#### [DOCUMENT EXCERPT]
--*--

(Oh right, I have a blog. It’s not that I actually forgot about it (I know, you thought I was serious), it’s that these past two weeks have been insanely busy. Anytime the baby was napping, 90% of which is done on me, I was either cleaning or studying for my board exam. And typing one-handed, as I am now, is harder than it seems.)
I know early in pregnancy I mentioned that my headaches were better, which came as a great surprise to all of us. As the weeks ticked away, my head continued to be largely awesome. There were headaches here and there, but I didn’t miss a single day of either of my clinicals due to pain. And that was pretty impressive.
My theory was that the increase in blood volume and the increase in abdominal pressure increased the pressure in my head. Since we knew that one of my major issues was low intracranial pressure, it only followed that increasing the pressure was the answer. And the only way to know if this theory was even feasible was to see if the headaches came back after the baby arrived.
And boy have they.
I had hoped that pregnancy had permanently flipped a switch somewhere, but it hasn’t. The headaches are back and they are seriously, wildly unpleasant, especially because laying down in a dark room is not an option most days. So far, unlike the occasional headaches I had while pregnant, these don’t respond to Tylenol or anything else I’ve thrown at them. A few seemed to have been legitimate migraines, but my migraine medication is not safe while breastfeeding, so there’s no reason to really bother labeling them.
I told my husband late in pregnancy that if my headaches came back that I was going to become a Duggar because I both love kids and hate headaches. Obviously there’s no way to know if my headaches will retreat again with another pregnancy (though lending support to my argument is that my sister, who is pregnant, is also having way fewer headaches…) and we’re not really ready for another baby (though we both totally want a million more now), but the idea has been discussed. And we want more kids soon, but 2 in a year is pushing it. Or at least it is until the headaches get worse (I kid…kind of).
I don’t know what, if any, treatments can be used now considering the breast milk situation, but it is exhausting managing that kind of pain and a baby, even if he is about the most easy going baby ever. I’m feeling a little defeated because managing everything requires reserves that I’m pretty low on, but I don’t seem to have many other options. The baby needs to be cared for, the studying has to happen and there’s just not a whole lot of room for wallowing.
I’m not sure how to conclude this. I am hanging in here, I am functioning okay, but I’m disappointed. I had forgotten somewhat about this part of my life. I had forgotten what it was to be a patient and was so enjoying just being a person. It was something I was happy to forget, and a role I’m hesitant to resume. But I will do what is necessary because it’s no longer just about me, it’s about my family and for them I will find a way, but it seems that this journey is far from over.

--*--

#### [TASK REQUIREMENTS]
A – In the post about headaches returning after pregnancy, what did the writer's theory say increased the pressure in the head?
B – Please write out the part of the headache post starting at "I had hoped" and ending at "bother labeling them.".
The listing has no connection to the headache post.

#### [DATASET CONTENT]
--*--

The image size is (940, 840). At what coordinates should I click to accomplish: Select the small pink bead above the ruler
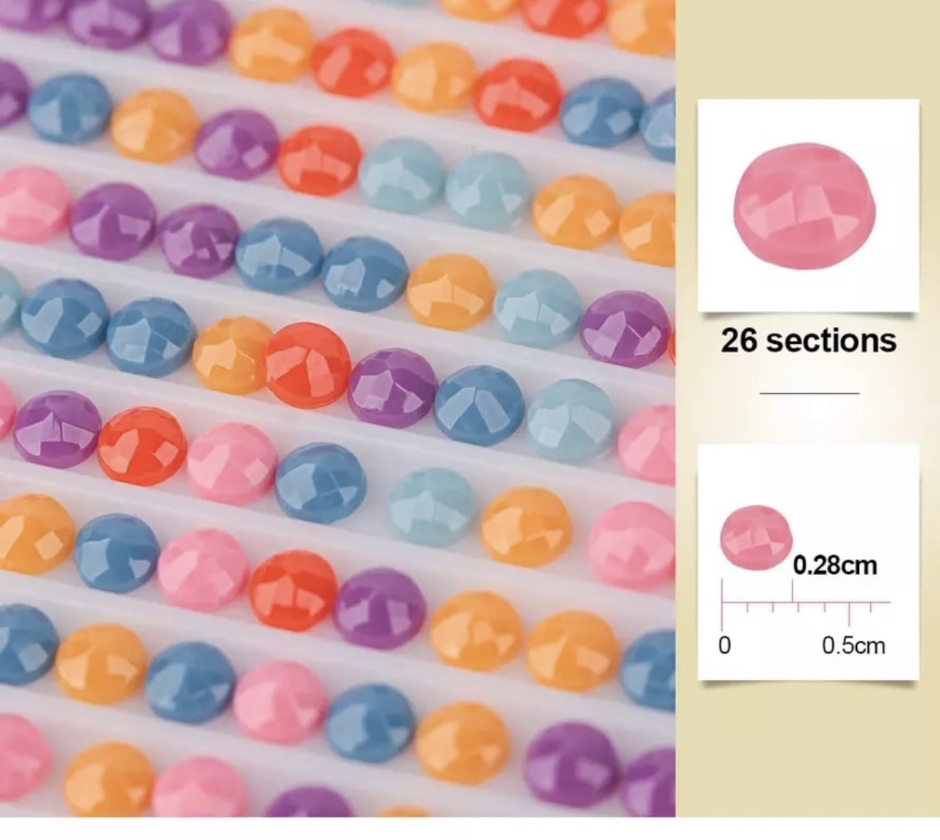pos(756,537)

--*--

#### [RESPONSES IN ORDER]
A – The increase in blood volume and the increase in abdominal pressure.

B –
I had hoped that pregnancy had permanently flipped a switch somewhere, but it hasn’t. The headaches are back and they are seriously, wildly unpleasant, especially because laying down in a dark room is not an option most days. So far, unlike the occasional headaches I had while pregnant, these don’t respond to Tylenol or anything else I’ve thrown at them. A few seemed to have been legitimate migraines, but my migraine medication is not safe while breastfeeding, so there’s no reason to really bother labeling them.